Caso se candidate mesmo a um posto de deputado, é bem provável que Dallagnol se eleja, pela notoriedade conquistada nos anos como procurador. Já a meta de Moro parece bem mais difícil. O ex-juiz, que deixou a magistratura em 2019 para liderar o Ministério da Justiça de Bolsonaro por pouco mais de um ano, alimenta a expectativa de disputar a presidência da República —a alternativa menos pretensiosa é se eleger senador. Ele voltou ao Brasil nesta semana, após passar meses atuando como consultor de uma empresa nos Estados Unidos, para se filiar ao Podemos. A adesão ao partido está marcada para a próxima quarta-feira, em Brasília. Moro tem ainda agendada participação no congresso do Movimento Brasil Livre (MBL), no fim do mês, e o lançamento de um livro (Contra o sistema de corrupção, ed. Primeira Pessoa) no início de dezembro.

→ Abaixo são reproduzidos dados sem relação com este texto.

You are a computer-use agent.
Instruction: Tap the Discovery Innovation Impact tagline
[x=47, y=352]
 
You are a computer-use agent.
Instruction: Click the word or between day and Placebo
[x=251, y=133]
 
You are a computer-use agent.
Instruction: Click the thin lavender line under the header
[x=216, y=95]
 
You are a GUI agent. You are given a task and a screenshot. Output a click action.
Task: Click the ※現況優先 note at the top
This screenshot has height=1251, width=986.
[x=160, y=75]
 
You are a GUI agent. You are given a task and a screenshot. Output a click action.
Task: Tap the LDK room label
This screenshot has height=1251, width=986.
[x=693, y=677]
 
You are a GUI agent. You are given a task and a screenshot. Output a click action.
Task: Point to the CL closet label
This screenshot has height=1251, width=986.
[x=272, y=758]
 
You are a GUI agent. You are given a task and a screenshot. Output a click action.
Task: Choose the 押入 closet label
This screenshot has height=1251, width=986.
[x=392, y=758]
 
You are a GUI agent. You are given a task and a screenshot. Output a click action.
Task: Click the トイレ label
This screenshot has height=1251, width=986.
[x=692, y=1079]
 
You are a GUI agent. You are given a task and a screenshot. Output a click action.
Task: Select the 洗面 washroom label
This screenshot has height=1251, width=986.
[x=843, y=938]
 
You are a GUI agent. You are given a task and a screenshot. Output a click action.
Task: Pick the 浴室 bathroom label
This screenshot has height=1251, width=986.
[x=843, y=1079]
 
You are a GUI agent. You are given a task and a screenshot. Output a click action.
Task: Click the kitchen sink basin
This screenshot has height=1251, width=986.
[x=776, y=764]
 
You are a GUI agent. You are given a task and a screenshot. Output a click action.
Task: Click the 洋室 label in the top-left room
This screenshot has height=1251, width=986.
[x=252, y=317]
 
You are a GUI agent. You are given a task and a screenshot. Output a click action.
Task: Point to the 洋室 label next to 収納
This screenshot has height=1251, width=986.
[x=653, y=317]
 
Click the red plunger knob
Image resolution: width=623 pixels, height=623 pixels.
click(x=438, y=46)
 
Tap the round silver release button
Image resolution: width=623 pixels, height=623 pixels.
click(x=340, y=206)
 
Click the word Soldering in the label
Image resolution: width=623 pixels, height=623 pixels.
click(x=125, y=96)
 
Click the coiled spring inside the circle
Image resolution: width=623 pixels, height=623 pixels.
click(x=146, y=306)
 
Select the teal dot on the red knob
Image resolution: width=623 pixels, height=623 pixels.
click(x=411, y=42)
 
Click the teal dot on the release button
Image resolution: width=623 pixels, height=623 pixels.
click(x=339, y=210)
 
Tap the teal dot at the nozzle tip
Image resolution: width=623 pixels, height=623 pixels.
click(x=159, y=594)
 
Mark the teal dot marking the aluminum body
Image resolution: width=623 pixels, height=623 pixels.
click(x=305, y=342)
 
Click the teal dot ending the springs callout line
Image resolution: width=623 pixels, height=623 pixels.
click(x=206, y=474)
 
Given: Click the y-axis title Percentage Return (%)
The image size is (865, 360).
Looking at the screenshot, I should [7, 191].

As últimas postagens do ex-juiz nas redes sociais mostram uma ampliação de seus interesses. Acostumado a comentar temas ligados ao combate à corrupção, Moro se aventurou nesta semana a criticar a falta de responsabilidade fiscal do Governo do qual saiu atirando contra o presidente. “Aumentar o Auxílio Brasil e o Bolsa Família é ótimo. Furar o teto de gastos, aumentar os juros e a inflação, dar calote em professores, tudo isso é péssimo. É preciso ter responsabilidade fiscal”, comentou.

Buscando o ocupar o espaço da terceira via, que o mundo político brasileiro enxerga espremida entre os favoritos Jair Bolsonaro e Lula, Moro também não perde oportunidade de marcar distância dos dois adversários. “Hoje foi publicada a lei que, na prática, acaba com as punições de políticos por improbidade administrativa. As mudanças relatadas por deputado do PT retiram de cena mais um instrumento contra à corrupção. O Presidente da República poderia ter vetado, mas preferiu o retrocesso”, destacou na semana passada.

Críticas

Ao mesmo tempo em que enchem de esperança os entusiastas da Lava Jato, as possíveis candidaturas de Moro e Dallagnol são usadas pelos detratores da operação para reforçar as críticas sobre a parcialidade das investigações conduzidas pelos dois. “Não causou nenhum espanto. Sempre se valeu de motivações políticas enquanto chefiava a Lava Jato, tanto é que perseguiu o Lula para tirá-lo da disputa eleitoral, fazendo-se valer de um PowerPoint ridículo. Ele e Moro nunca tiveram imparcialidade”, escreveu Paulo Rocha, líder do PT no Senado, numa postagem replicada quase que integralmente pelos petistas nas redes sociais.